25 February 2019

Our Machine + Human
Approach to Combating
Influencer Fraud

Influencer fraud continues to be an industry-wide issue. Everyone from tech giants to agencies to vendors and marketers are all trying to refine their models and algorithms to help eliminate fraudulent activity. As we all work to come up with the best solution, the below is our current process on how we’re tackling the issue on our end. And, as technology and the industry become smarter, we continue to adapt and refine our process.

Machine + Human Approach

Machine: we leverage the machines, automated technology, to alert us of any suspicious patterns that come up in the data when analyzing influencers. Some of the most insightful data points like the below are already baked in within our algorithms:

    • Follower Growth: How quickly has the influencer’s audience grown? Did the growth follow normal patterns? Are growth spikes accompanied by the expected natural spikes in engagement?
    • Audience Location Percentage: Where is the influencer’s audience based? Is that distribution normal for influencers in the same region?
    • Engagement Rate: How does the influencer’s rate of likes and comments compare to the expected rates for a particular social network?

Human: We believe that people need to manually perform audits and really dig into the details in order to truly assess if anything is fraudulent. For example, a machine may alert us that the engagement levels of an influencer doubled over night and while that seems unusual and typical of fraudulent activity, when checking the influencer’s page, we may notice they were tagged by a celebrity in a post the day before and that’s what caused a huge spike in followers.

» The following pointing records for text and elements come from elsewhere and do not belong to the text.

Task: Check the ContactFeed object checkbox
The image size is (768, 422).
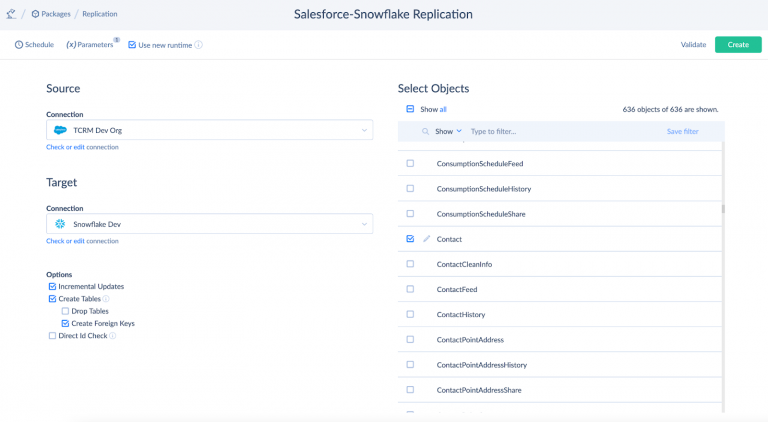Action: (410, 289)
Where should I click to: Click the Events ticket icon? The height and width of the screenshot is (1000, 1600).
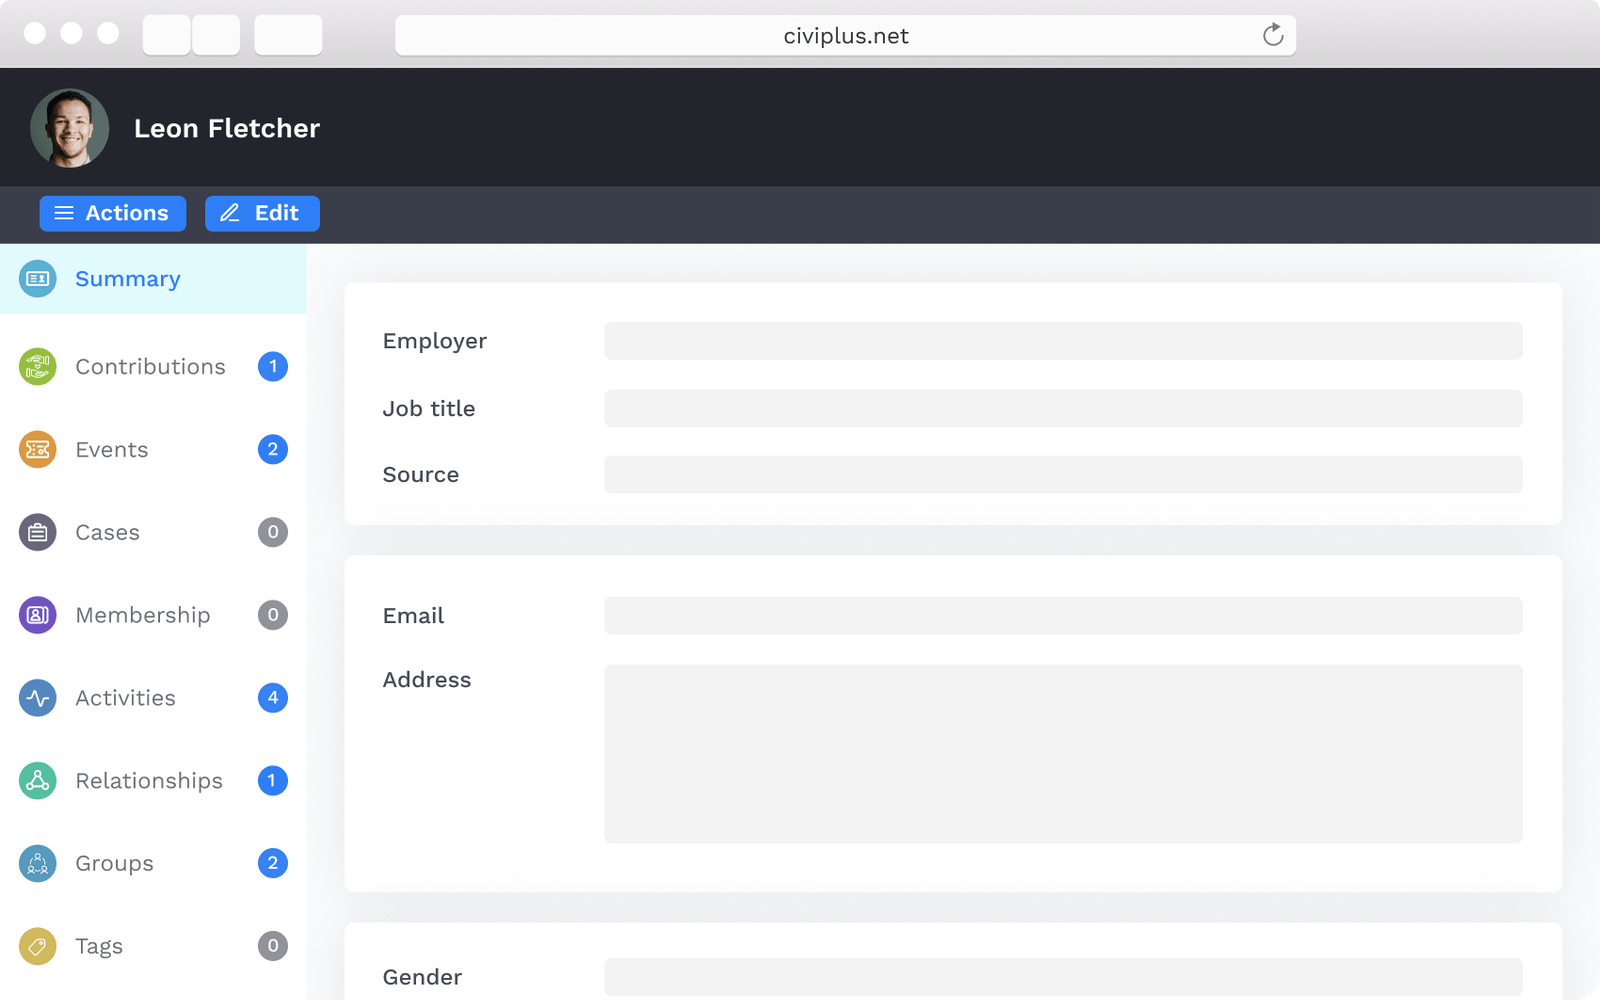[37, 449]
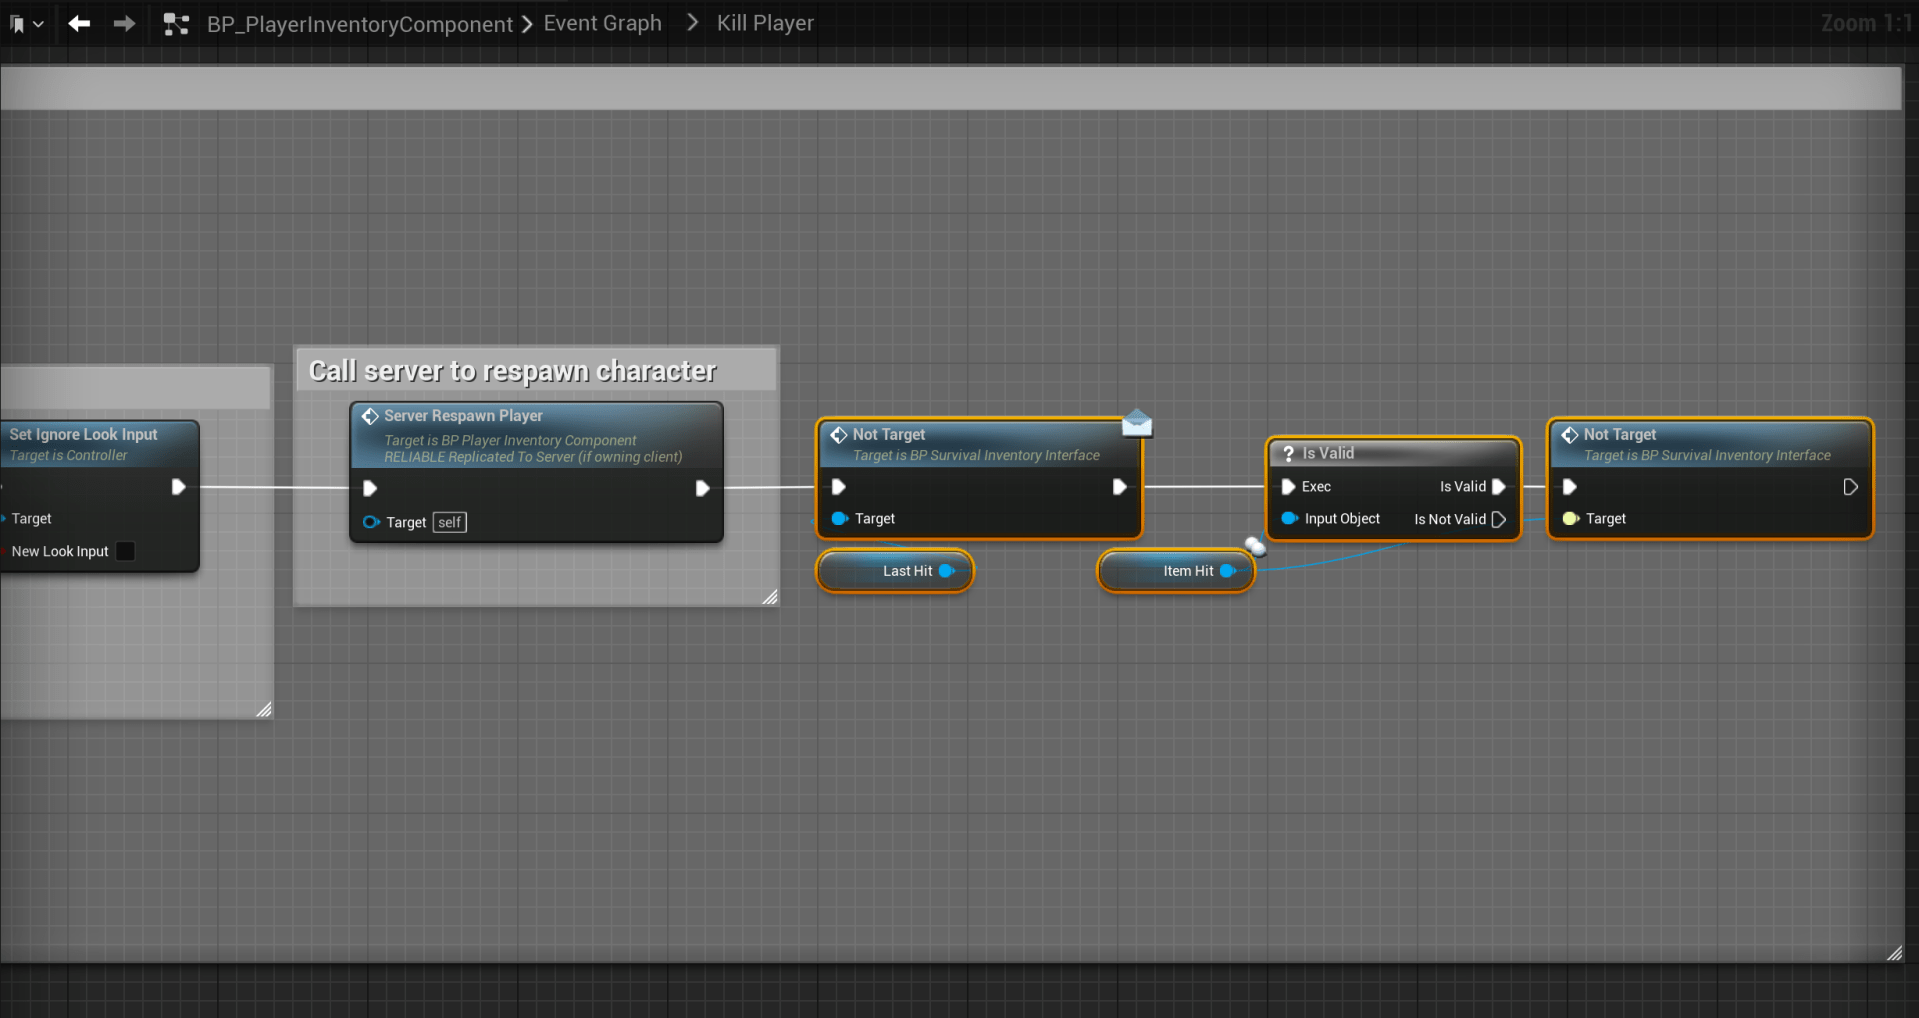The width and height of the screenshot is (1919, 1018).
Task: Select Kill Player breadcrumb item
Action: point(765,23)
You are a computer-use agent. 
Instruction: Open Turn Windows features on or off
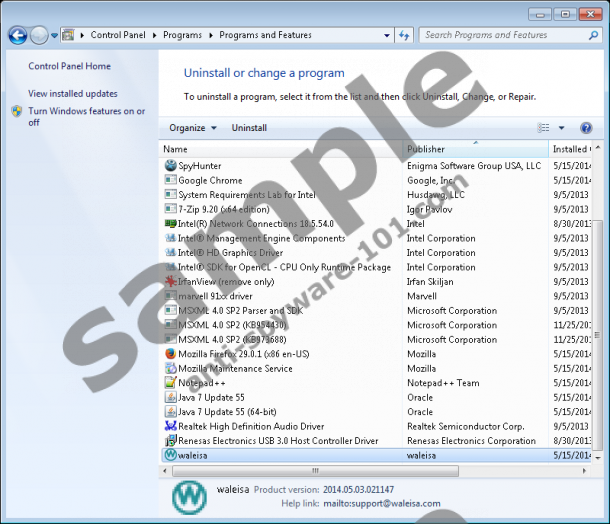click(86, 117)
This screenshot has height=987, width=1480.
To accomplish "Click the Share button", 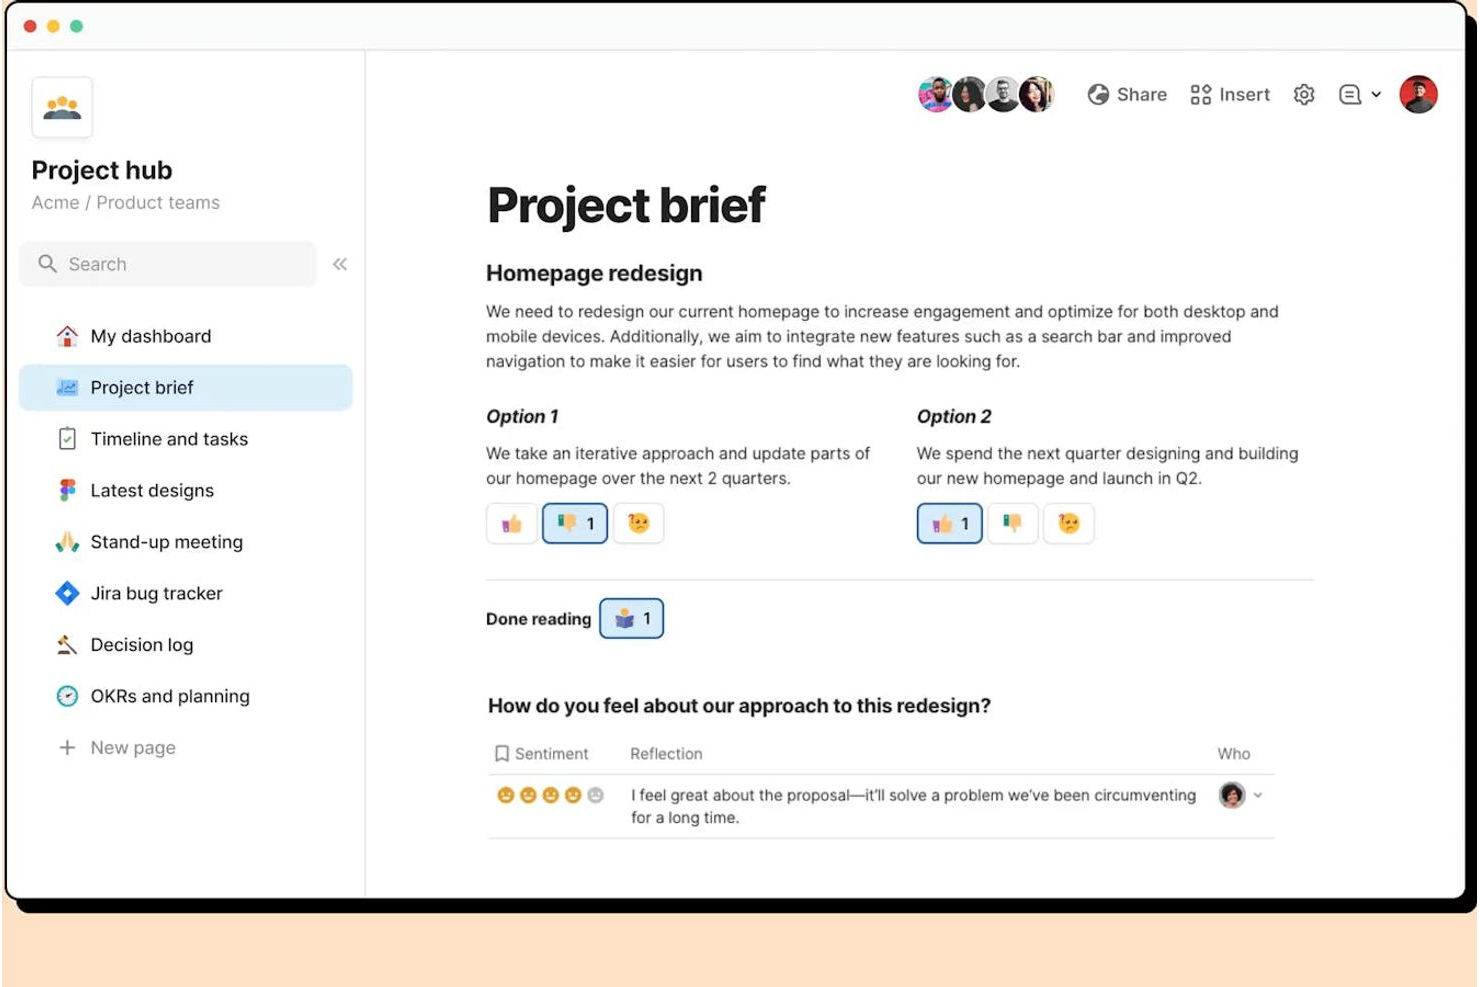I will 1128,94.
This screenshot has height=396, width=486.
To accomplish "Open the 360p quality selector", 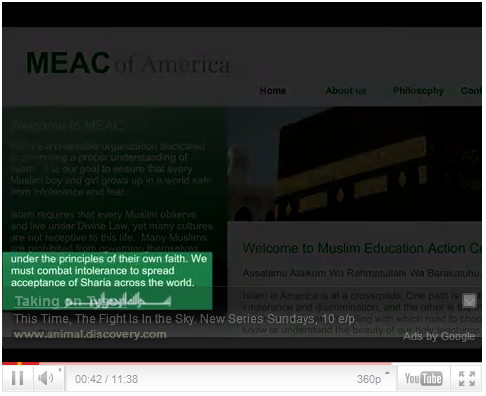I will click(x=369, y=379).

The types of things to check manually prior to/after any alerts;

    • Content – what is the quality overall? Do the engagement levels seem in line with the amount of followers they have?
    • Audience – Double click into their followers. Are they primarily located in one area vs another and if so, does it make sense? Do their areas of interest line up with the influencer’s?
    • Comment quality – Do the comments seem authentic or are they repetitive and vague

A Machine + Human approach is robust and thorough and while it can be intense in certain instances, we believe that it is truly the best way method for assessing influencer fraud in today’s environment.